At Dheeraj Heritage, the building in Daulat Nagar, a battle between the housing society and the developer over property tax dues worth over Rs 6 crore revealed how one person, allegedly known to the developer, was using the terrace as his private property to rent it out for weddings and social functions. The society moved the high court after the municipality issued an order of attachment last year against the building because of unpaid property tax of over Rs 6 crore from 2001 till March 31, 2011, a major chunk of dues was between 2005 and 2011.
The society, through its counsel Girish Godbole, had said that the tax had been paid to the developer, Housing Development and Improvement India Pvt Ltd and Pioneer India, who in turn had to pay the amount to the municipality, but that they had failed to do so.
The society filed a suit against the developer to recover that amount and also to have the building conveyed to it.
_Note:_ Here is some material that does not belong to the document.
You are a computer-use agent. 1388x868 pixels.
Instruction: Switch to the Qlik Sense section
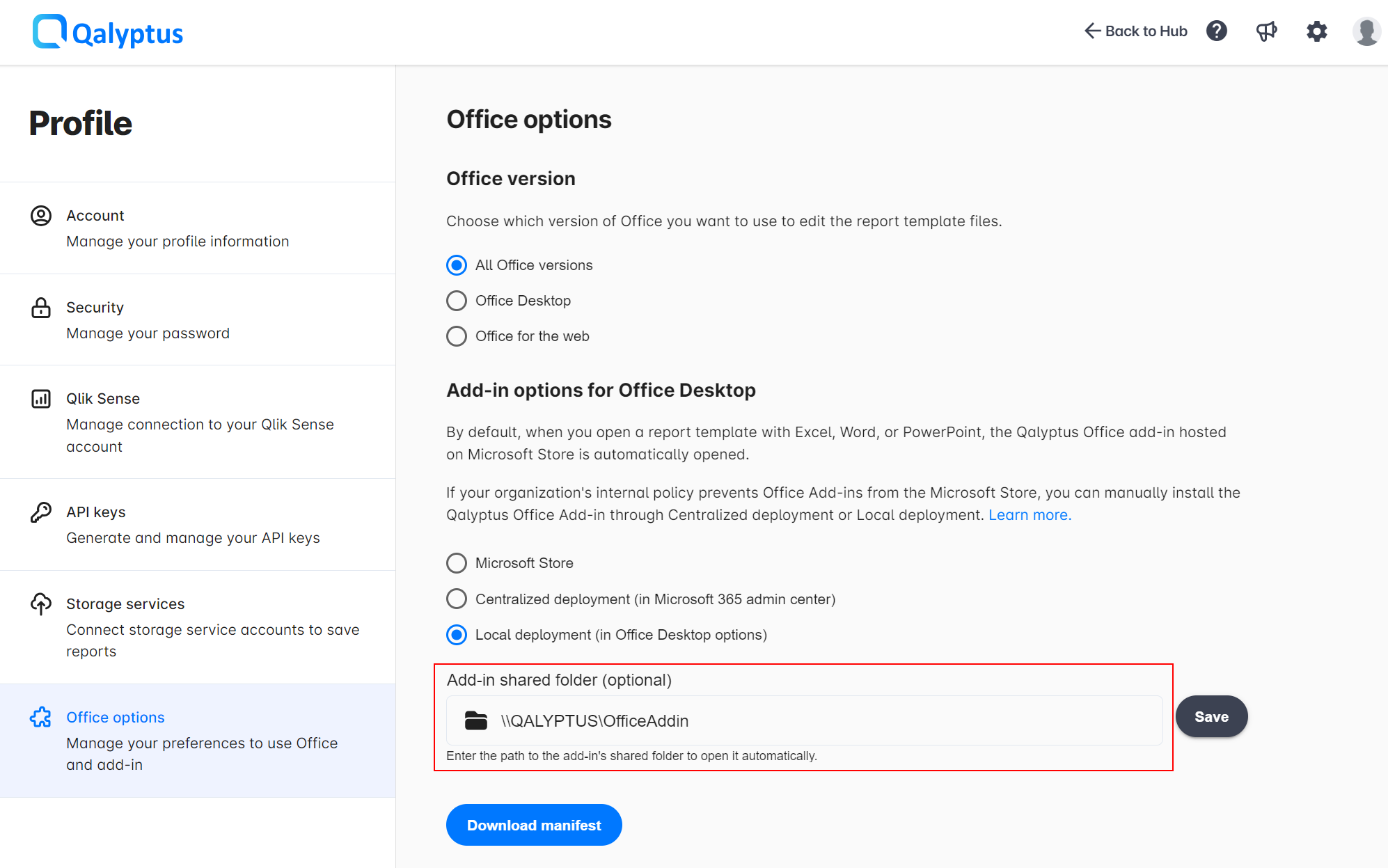(103, 398)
It said that the terrace was illegally being let out for for weddings by one Abdul Barudgar, based on a “purported memorandum of understanding” signed by the developer in 2005. The society complained that the municipality had for a decade turned a blind eye to these illegalities.
The developer has challenged and opposed the suit. The municipality said that the society the building was constructed under a slum rehabilitation scheme would have to pay the dues and cannot raise a belated challenge now. The property tax dispute remains pending.
Asked by the high court to explain how such renting of roof could take place by Barudgar, the civic body’s counsel, Anil Sakhare, last month said it was “illegal to rent it out for private functions” and that illegal structures on the terrace were demolished. The high court had on February 8 restrained Barudgar from allowing any such “illegal activities no matter how long they had continued” on the terrace.
On Wednesday, when Mukaddam moved the high court for an exception, saying the venue cannot be changed at a short notice since the reception is scheduled on March 26 after a series of holidays, Justice Kathawalla, said the family had “adequate time to book an alternate hall” but finally relented to prevent her wedding from being cancelled.
Justice Kathawalla, however, said, it is ” a very serious issue”. He agreed with Sakhare that it could pose safety and fire risk to the building and its other occupants if “800-1,000 people are allowed on the terrace”. The court also rapped Barudgar for giving “different versions” to different benches on the extent of his future bookings. He had earlier said the terrace was booked till May, then said till February 26 and later said there were bookings till next January.
The judge allowed Mukadam to hold her wedding reception on the terrace but prohibited any heating or cooking of food there and restricted the stage to 10-feet height.